DIRECTIONS FOR THIS TASK —
In the data, swap "Locate an element on the screen" for "Find an element on the screen" in the part that opens with the line containing "has width=701, height=1343." and closes with the line containing "Image resolution: width=1200", then write out only those lines with everything else unchanged.

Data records

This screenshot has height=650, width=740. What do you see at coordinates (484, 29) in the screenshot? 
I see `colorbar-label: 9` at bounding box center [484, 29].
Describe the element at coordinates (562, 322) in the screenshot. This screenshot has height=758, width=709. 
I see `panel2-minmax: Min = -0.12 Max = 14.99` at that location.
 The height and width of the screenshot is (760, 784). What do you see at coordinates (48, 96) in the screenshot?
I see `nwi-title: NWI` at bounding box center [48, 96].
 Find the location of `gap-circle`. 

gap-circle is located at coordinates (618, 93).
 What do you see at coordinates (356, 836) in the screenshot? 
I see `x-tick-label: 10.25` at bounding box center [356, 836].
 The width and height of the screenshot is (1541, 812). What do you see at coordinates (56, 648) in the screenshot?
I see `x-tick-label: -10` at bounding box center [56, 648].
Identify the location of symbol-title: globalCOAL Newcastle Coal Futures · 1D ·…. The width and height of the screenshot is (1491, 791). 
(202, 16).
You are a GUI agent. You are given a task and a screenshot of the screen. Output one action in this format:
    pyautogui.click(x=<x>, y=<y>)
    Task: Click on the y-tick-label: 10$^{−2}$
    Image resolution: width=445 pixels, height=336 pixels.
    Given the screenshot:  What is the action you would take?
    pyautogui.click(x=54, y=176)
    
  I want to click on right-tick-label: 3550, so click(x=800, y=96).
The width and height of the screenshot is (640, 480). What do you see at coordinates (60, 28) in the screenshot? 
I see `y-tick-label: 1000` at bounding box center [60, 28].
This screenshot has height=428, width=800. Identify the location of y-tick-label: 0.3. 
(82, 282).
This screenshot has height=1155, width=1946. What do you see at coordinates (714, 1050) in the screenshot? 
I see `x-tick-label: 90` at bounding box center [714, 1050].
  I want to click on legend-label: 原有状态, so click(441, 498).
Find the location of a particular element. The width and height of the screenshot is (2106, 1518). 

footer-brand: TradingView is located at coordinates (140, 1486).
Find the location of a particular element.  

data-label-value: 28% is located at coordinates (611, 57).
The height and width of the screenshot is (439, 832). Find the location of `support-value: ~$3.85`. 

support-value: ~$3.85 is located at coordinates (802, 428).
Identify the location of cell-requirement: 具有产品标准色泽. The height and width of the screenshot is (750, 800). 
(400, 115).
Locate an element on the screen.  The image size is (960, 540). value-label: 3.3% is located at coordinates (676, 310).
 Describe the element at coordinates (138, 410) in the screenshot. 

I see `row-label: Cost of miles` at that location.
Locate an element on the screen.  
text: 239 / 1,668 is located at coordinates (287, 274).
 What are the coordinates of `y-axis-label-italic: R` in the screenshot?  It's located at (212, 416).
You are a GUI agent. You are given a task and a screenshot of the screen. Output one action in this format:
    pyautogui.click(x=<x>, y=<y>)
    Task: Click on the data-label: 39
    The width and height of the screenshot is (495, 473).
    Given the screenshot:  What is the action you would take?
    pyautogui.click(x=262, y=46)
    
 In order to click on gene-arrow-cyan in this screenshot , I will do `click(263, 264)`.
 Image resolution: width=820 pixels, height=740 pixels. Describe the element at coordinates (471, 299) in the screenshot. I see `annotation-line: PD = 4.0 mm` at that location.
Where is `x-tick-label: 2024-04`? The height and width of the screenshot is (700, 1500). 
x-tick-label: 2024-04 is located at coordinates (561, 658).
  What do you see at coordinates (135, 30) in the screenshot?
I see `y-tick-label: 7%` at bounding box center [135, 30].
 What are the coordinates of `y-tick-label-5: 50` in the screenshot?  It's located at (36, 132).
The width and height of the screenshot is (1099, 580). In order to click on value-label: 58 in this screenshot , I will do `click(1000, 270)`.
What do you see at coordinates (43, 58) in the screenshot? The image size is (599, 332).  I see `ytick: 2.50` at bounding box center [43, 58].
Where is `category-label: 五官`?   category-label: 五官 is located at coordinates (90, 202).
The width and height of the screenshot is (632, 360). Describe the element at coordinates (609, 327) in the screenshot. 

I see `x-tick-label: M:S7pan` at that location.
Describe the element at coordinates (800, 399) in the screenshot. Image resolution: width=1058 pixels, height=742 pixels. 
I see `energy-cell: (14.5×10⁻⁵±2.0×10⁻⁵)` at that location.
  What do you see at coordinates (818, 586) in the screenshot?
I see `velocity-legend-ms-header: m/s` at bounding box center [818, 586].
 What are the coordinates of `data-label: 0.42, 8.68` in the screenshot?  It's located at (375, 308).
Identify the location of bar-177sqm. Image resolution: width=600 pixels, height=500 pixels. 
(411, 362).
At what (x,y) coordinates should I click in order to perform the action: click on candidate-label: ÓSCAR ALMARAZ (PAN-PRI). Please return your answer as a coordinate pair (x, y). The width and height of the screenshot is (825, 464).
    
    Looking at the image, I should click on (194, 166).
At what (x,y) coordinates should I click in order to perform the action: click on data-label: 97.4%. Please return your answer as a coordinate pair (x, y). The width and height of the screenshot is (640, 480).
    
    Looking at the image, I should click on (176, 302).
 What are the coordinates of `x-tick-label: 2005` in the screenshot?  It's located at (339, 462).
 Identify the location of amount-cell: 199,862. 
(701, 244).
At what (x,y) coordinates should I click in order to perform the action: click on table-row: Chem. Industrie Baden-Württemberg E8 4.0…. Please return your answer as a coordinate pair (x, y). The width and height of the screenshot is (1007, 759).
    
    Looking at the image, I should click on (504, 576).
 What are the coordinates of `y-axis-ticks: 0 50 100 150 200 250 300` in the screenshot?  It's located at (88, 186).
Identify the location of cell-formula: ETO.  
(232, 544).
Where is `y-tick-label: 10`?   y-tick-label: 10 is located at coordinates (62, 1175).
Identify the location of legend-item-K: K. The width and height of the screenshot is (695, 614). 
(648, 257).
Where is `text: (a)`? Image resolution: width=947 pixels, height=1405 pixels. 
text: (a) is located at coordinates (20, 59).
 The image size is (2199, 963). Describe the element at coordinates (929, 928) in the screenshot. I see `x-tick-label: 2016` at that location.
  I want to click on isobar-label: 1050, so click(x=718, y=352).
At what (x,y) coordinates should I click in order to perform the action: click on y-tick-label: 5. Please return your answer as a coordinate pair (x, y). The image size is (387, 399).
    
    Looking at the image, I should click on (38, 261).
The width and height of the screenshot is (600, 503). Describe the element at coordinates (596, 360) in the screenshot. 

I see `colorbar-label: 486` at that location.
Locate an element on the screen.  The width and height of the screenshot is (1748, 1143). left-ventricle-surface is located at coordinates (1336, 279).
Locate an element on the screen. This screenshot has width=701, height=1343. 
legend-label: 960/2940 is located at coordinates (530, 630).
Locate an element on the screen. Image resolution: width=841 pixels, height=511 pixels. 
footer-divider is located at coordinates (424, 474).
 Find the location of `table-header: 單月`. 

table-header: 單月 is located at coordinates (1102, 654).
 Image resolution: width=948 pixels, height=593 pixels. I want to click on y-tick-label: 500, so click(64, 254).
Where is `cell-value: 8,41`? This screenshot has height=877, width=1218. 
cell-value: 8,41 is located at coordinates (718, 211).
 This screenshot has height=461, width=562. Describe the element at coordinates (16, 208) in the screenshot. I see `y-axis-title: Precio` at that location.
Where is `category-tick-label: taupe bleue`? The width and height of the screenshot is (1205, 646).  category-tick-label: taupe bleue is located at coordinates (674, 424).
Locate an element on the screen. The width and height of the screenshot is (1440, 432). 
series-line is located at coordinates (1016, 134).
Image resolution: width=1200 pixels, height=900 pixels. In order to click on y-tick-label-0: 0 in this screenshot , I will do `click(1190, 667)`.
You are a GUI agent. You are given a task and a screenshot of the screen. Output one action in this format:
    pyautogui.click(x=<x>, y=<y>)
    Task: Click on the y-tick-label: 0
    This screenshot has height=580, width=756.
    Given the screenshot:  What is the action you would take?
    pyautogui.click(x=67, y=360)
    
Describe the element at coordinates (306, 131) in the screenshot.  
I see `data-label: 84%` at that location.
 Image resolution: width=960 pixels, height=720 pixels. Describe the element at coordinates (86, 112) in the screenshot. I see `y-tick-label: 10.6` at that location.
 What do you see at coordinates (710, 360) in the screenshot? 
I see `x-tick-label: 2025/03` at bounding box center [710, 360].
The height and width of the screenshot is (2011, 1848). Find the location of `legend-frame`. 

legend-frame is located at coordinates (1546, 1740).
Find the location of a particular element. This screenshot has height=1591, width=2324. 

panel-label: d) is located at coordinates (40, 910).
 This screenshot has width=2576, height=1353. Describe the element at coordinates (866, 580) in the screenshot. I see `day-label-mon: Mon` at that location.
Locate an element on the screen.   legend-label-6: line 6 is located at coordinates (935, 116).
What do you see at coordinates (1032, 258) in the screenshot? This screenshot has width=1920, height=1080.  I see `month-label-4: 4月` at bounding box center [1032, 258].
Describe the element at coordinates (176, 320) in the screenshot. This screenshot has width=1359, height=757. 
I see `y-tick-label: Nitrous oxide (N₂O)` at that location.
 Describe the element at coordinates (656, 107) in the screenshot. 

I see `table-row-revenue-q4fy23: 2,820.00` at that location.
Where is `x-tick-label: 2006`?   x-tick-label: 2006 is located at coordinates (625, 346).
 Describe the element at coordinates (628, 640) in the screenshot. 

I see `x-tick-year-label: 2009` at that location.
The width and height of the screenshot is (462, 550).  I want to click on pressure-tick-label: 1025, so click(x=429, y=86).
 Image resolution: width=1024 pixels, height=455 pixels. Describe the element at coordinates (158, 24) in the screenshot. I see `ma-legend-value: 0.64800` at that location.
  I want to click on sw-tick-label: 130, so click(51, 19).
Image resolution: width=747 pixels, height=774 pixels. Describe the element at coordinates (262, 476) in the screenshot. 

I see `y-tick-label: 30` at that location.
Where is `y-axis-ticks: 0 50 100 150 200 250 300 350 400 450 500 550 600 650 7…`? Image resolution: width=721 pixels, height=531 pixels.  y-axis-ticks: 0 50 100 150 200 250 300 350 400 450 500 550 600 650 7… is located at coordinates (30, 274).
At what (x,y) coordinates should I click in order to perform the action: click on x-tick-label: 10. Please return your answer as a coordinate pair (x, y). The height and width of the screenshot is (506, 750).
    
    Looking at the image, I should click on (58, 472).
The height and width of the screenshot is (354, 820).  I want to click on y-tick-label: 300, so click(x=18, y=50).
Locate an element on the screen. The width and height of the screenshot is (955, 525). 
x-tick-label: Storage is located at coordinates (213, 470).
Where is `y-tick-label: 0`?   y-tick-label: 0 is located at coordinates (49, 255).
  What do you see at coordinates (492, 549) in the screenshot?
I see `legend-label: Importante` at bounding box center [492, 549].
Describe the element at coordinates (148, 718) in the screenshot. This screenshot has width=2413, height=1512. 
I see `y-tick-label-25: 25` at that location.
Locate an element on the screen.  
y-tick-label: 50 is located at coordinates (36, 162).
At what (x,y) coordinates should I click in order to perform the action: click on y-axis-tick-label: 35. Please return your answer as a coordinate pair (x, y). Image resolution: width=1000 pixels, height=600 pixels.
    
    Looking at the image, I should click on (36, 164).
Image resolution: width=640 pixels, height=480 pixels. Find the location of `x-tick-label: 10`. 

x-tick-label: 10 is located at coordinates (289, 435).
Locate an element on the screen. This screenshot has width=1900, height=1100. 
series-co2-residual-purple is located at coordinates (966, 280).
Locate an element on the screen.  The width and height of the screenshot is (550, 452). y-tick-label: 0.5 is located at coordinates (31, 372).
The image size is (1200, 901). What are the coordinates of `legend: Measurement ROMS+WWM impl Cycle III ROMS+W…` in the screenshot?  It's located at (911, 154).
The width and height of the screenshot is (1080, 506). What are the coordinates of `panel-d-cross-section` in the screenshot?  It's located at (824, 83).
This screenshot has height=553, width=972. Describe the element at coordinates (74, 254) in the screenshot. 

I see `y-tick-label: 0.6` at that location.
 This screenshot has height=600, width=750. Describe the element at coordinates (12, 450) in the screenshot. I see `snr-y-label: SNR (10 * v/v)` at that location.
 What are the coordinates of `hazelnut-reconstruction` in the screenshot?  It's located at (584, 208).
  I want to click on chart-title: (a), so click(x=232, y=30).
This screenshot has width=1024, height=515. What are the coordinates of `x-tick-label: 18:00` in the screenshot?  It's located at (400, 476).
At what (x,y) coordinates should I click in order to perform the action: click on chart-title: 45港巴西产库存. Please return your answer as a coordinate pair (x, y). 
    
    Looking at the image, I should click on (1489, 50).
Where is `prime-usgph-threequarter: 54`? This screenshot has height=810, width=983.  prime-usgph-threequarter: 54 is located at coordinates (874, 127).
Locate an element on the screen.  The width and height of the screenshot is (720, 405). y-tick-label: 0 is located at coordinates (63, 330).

RESULT OF THIS EXERCISE —
Find an element on the screen. This screenshot has width=701, height=1343. 
legend-label: 960/2940 is located at coordinates (530, 630).
Find an element on the screen. Image resolution: width=841 pixels, height=511 pixels. 
footer-divider is located at coordinates (424, 474).
 Find the location of `table-header: 單月`. 

table-header: 單月 is located at coordinates (1102, 654).
 Image resolution: width=948 pixels, height=593 pixels. I want to click on y-tick-label: 500, so click(64, 254).
Where is `cell-value: 8,41`? This screenshot has height=877, width=1218. 
cell-value: 8,41 is located at coordinates (718, 211).
 This screenshot has height=461, width=562. Describe the element at coordinates (16, 208) in the screenshot. I see `y-axis-title: Precio` at that location.
Where is `category-tick-label: taupe bleue`? The width and height of the screenshot is (1205, 646).  category-tick-label: taupe bleue is located at coordinates (674, 424).
Find an element on the screen. The width and height of the screenshot is (1440, 432). 
series-line is located at coordinates (1016, 134).
Image resolution: width=1200 pixels, height=900 pixels. In order to click on y-tick-label-0: 0 in this screenshot , I will do `click(1190, 667)`.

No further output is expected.